I completely agree with Gerry McGovern on
Insight led by data not gut instinct:

In complex worlds, like the one we live in, things change very quickly, and things get very complicated very fast. What’s more, things make less and less common sense. Complexity and counter-intuition are twins. Advanced science and mathematics are crazy worlds of confounding ideas.

To succeed in our complex world we will increasingly be required to develop insight through data and evidence rather than through gut instinct.

One prerequisite though for insight through data is the availability of that data. The open data movement comes to one’s mind and so do two very recent examples of missing official data that provide crucial insight into current events.

(1) The Counted: People killed by police in the US, recorded by the Guardian – with contributions by the Guardian’s readers. The Guardian decided to start collecting the data as no official data is available:

The US government has no comprehensive record of the number of people killed by law enforcement. This lack of basic data has been glaring amid the protests, riots and worldwide debate set in motion by the fatal police shooting of Michael Brown, an unarmed 18-year-old, in Ferguson, Missouri, in August 2014.

(2) The Migrant Files: A consortium of journalists from 15 countries provide data on the human and financial costs of Fortress Europe. Stories from the intensive recherche project include Money Trails and Counting the Dead.

By compiling rigorous datasets from various sources, The Migrants’ Files team aims at creating a comprehensive and reliable database on migrants’ deaths. (…)

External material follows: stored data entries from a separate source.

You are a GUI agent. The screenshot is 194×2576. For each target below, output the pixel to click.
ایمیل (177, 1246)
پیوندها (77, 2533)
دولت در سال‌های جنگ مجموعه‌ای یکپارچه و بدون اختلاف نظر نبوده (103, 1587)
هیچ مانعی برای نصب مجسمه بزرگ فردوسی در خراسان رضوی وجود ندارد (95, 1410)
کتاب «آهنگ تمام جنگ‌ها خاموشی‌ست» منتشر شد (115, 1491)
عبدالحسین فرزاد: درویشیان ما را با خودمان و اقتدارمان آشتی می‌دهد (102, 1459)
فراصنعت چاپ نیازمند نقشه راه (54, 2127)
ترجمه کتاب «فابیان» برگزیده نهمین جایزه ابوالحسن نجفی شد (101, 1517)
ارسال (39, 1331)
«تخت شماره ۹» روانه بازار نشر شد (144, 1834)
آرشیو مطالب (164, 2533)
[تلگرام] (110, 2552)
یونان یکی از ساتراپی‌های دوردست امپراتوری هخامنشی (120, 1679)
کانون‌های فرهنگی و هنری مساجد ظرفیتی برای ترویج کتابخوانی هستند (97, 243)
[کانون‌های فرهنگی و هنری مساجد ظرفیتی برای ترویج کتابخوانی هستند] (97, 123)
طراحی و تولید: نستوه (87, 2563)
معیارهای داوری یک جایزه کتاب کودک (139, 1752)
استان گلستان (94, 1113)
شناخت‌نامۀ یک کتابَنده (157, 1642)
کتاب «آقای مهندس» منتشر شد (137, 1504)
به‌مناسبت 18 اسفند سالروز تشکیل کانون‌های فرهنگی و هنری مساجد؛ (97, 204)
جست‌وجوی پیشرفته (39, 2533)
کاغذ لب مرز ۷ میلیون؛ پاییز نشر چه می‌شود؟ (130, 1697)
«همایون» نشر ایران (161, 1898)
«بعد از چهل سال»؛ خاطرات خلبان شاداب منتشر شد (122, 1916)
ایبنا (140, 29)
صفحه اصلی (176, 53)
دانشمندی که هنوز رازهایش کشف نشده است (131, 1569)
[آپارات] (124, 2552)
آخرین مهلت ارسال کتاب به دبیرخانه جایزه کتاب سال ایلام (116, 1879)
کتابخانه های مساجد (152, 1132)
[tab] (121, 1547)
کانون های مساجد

A consistent methodology is applied to all data, starting with so-called “open-source intelligence” (OSINT). Originated by the intelligence services, this approach collects data from publicly available sources such as media reports, government publications and grey literature. (…)

The journalists of The Migrants’ Files noted that the various data sources often lacked compatibility since each organization structures its intelligence differently. This required extensive data cleaning and fact-checking, using OpenRefine, an open source analysis tool. In a second stage, The Migrants’ Files journalists established a database on Detective.io, a web-based tool specifically designed to support information gathering efforts for large-scale investigative reporting projects. (…)

The Migrants’ Files database of emigrant deaths now structures the data according to name, age, gender and nationality. Every fatal incident is recorded with its date, latitude, longitude, number of dead and/or missing as well as the cause.